Illustration: How to Digitally Sign a PDF Using a YubiKey

Many businesses today use digital signatures to guarantee the integrity and authenticity of PDF documents. However, storing your cryptographic assets in every computer you use is sometimes inconvenient and potentially a source of security problems. So, in this post, I’ll show how easy it is to sign a PDF with PSPDFKit for iOS and the help of a cryptographic hardware device, the YubiKey.

What’s a YubiKey?

The YubiKey is a hardware device manufactured by Yubico that supports public-key cryptography. It’s the size of a small USB drive, and it’s commonly used to protect access to computers, encrypt documents, and sign files. There are several YubiKey models on the market; some of them support a USB connection, and others support wireless connectivity via NFC (Near-Field Communication). The following sections will describe how easy it is to integrate an NFC YubiKey with PSPDFKit to sign PDFs wirelessly using an iPhone.

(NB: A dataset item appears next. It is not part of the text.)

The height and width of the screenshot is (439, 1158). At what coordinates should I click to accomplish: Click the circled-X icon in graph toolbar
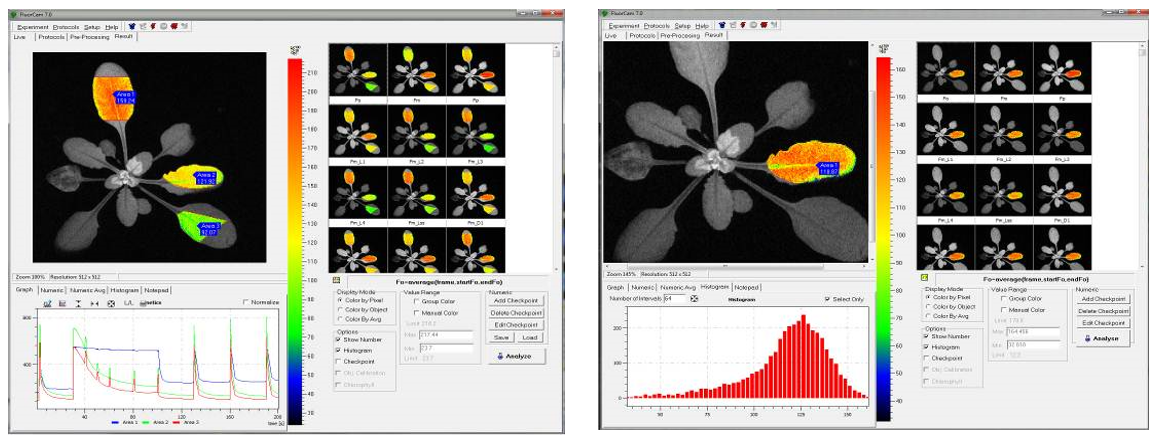point(111,303)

Step 1 — Prepare the YubiKey with the Required Certificates

Before writing any code, you first need to prepare the YubiKey and load the certificates and keys that will be used to sign the PDF documents. The simplest way to do this is to use the YubiKey Manager application, which you can download for free.

With your YubiKey inserted into your computer, open the YubiKey Manager application and go to Applications > PIV, click Configure Certificates > Digital Signature, and then click Import. Select the public/private key pair you want to use to sign PDFs, and click OK. The image below shows how the YubiKey Manager will look after you load the certificate.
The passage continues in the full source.